--- PROVIDED DATA Enclosed Below ---

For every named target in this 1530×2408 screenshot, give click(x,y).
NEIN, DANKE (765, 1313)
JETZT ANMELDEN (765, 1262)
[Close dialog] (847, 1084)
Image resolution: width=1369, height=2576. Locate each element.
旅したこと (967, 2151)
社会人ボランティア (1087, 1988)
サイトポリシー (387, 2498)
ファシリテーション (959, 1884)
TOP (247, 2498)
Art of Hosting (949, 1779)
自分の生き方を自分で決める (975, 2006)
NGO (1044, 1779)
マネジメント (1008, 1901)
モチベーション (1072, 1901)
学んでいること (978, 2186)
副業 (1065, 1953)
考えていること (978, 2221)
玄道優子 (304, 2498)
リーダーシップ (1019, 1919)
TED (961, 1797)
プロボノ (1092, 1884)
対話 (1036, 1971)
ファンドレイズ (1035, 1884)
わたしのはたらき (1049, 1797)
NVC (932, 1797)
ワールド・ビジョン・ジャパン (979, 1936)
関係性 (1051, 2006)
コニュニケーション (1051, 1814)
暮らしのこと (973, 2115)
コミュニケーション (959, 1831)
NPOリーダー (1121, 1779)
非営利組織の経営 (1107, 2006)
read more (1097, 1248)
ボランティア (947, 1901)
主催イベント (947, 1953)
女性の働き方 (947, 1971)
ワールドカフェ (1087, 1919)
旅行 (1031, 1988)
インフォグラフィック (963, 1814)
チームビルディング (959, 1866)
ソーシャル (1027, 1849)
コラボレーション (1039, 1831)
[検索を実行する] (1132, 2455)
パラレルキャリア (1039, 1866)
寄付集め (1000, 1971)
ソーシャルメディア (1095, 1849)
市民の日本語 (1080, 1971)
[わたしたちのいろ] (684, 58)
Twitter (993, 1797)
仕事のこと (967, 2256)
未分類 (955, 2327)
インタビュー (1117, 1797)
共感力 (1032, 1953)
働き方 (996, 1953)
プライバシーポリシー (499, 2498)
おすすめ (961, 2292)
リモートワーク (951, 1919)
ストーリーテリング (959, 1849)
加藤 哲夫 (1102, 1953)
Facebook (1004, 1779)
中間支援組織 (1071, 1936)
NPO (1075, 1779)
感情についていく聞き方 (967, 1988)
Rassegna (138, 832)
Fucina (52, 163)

--- End of Enclosed PROVIDED DATA ---

• BRIEF: Write out, please, only the lines from the one with "未分類 (955, 2327)" through the last line above, both included and unchanged.

• EXERCISE RESULT:
未分類 (955, 2327)
インタビュー (1117, 1797)
共感力 (1032, 1953)
働き方 (996, 1953)
プライバシーポリシー (499, 2498)
おすすめ (961, 2292)
リモートワーク (951, 1919)
ストーリーテリング (959, 1849)
加藤 哲夫 (1102, 1953)
Facebook (1004, 1779)
中間支援組織 (1071, 1936)
NPO (1075, 1779)
感情についていく聞き方 (967, 1988)
Rassegna (138, 832)
Fucina (52, 163)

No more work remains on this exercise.